%%
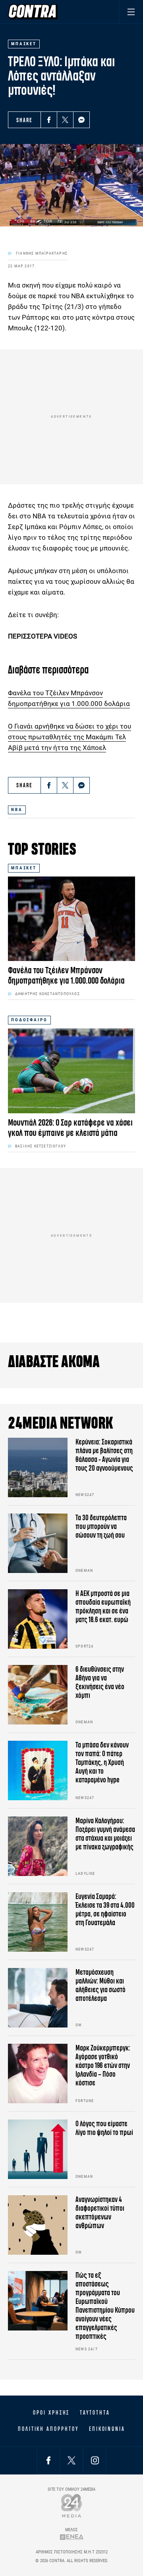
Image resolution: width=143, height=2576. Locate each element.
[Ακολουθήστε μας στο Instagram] (95, 2460)
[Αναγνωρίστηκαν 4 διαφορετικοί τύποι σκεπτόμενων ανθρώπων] (38, 2225)
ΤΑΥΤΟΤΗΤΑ (95, 2412)
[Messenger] (81, 120)
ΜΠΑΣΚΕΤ (24, 868)
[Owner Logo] (71, 2505)
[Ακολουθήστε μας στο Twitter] (71, 2460)
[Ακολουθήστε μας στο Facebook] (48, 2460)
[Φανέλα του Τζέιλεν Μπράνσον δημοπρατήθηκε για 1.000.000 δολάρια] (71, 919)
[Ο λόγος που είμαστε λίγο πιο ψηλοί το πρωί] (38, 2149)
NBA (17, 809)
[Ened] (71, 2537)
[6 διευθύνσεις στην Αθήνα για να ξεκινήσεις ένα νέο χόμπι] (38, 1694)
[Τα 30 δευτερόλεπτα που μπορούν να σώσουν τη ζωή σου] (38, 1543)
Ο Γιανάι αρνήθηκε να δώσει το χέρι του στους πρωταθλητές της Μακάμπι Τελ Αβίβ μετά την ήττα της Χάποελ (69, 737)
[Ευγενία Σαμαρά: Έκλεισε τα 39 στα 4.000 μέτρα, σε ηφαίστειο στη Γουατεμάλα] (38, 1922)
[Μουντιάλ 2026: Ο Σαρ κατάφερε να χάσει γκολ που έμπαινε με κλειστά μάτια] (71, 1070)
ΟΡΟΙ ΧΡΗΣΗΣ (51, 2412)
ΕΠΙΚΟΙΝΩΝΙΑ (107, 2429)
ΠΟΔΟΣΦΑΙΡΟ (29, 1019)
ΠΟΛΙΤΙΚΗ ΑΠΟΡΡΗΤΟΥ (48, 2429)
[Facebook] (49, 120)
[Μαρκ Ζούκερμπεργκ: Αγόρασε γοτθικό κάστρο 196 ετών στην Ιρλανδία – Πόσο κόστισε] (38, 2073)
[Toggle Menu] (131, 11)
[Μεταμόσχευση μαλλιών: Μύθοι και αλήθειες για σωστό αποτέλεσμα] (38, 1997)
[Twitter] (65, 120)
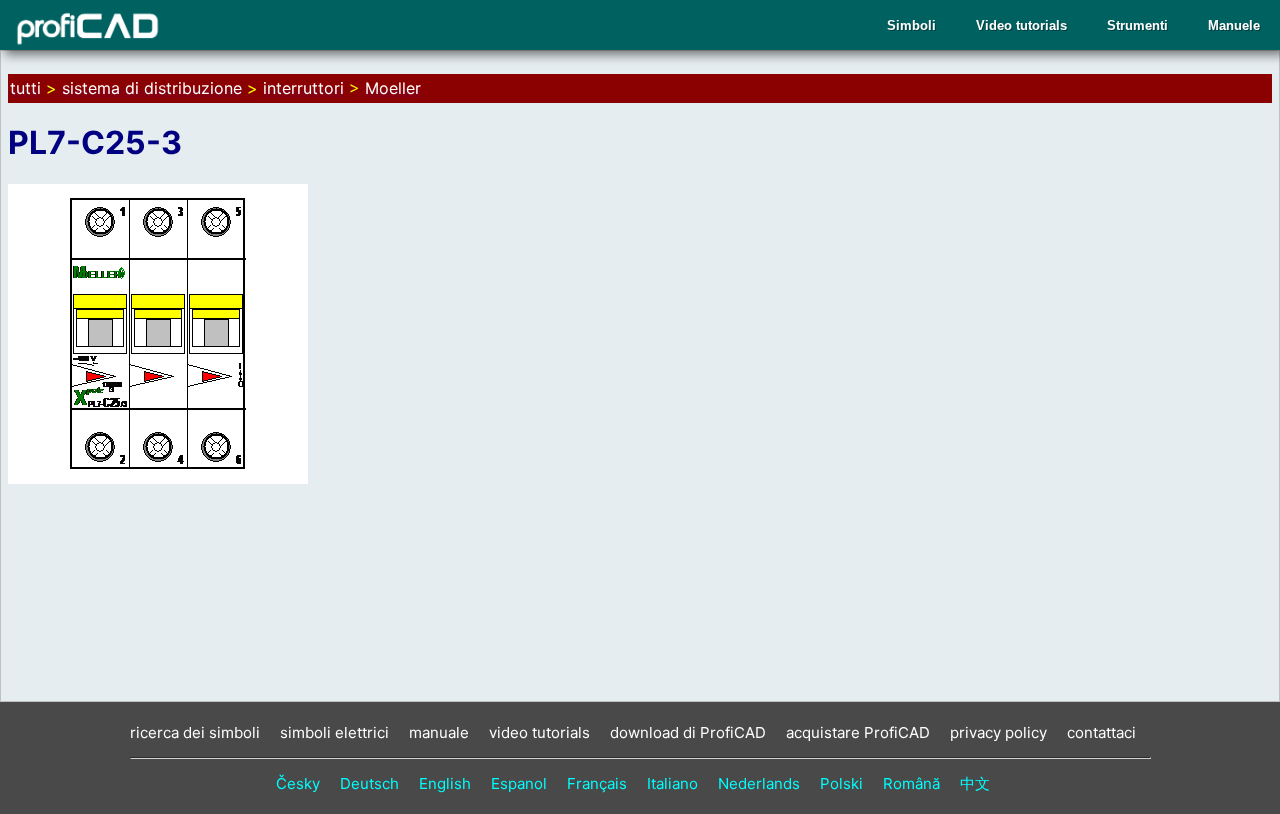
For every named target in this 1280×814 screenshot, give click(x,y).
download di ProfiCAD (688, 732)
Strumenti (1137, 25)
%%
## Instructions for the task
Pictures aside, the material must be written out word for word.

## Answer section
Image resolution: width=143, height=2576. Locate each element.
[Ακολουθήστε μας στο Instagram] (95, 2460)
[Αναγνωρίστηκαν 4 διαφορετικοί τύποι σκεπτόμενων ανθρώπων] (38, 2225)
ΤΑΥΤΟΤΗΤΑ (95, 2412)
[Messenger] (81, 120)
ΜΠΑΣΚΕΤ (24, 868)
[Owner Logo] (71, 2505)
[Ακολουθήστε μας στο Twitter] (71, 2460)
[Ακολουθήστε μας στο Facebook] (48, 2460)
[Φανέλα του Τζέιλεν Μπράνσον δημοπρατήθηκε για 1.000.000 δολάρια] (71, 919)
[Ο λόγος που είμαστε λίγο πιο ψηλοί το πρωί] (38, 2149)
NBA (17, 809)
[Ened] (71, 2537)
[6 διευθύνσεις στην Αθήνα για να ξεκινήσεις ένα νέο χόμπι] (38, 1694)
[Τα 30 δευτερόλεπτα που μπορούν να σώσουν τη ζωή σου] (38, 1543)
Ο Γιανάι αρνήθηκε να δώσει το χέρι του στους πρωταθλητές της Μακάμπι Τελ Αβίβ μετά την ήττα της Χάποελ (69, 737)
[Ευγενία Σαμαρά: Έκλεισε τα 39 στα 4.000 μέτρα, σε ηφαίστειο στη Γουατεμάλα] (38, 1922)
[Μουντιάλ 2026: Ο Σαρ κατάφερε να χάσει γκολ που έμπαινε με κλειστά μάτια] (71, 1070)
ΟΡΟΙ ΧΡΗΣΗΣ (51, 2412)
ΕΠΙΚΟΙΝΩΝΙΑ (107, 2429)
ΠΟΔΟΣΦΑΙΡΟ (29, 1019)
ΠΟΛΙΤΙΚΗ ΑΠΟΡΡΗΤΟΥ (48, 2429)
[Facebook] (49, 120)
[Μαρκ Ζούκερμπεργκ: Αγόρασε γοτθικό κάστρο 196 ετών στην Ιρλανδία – Πόσο κόστισε] (38, 2073)
[Toggle Menu] (131, 11)
[Μεταμόσχευση μαλλιών: Μύθοι και αλήθειες για σωστό αποτέλεσμα] (38, 1997)
[Twitter] (65, 120)
For every named target in this 1280×814 screenshot, give click(x,y).
download di ProfiCAD (688, 732)
Strumenti (1137, 25)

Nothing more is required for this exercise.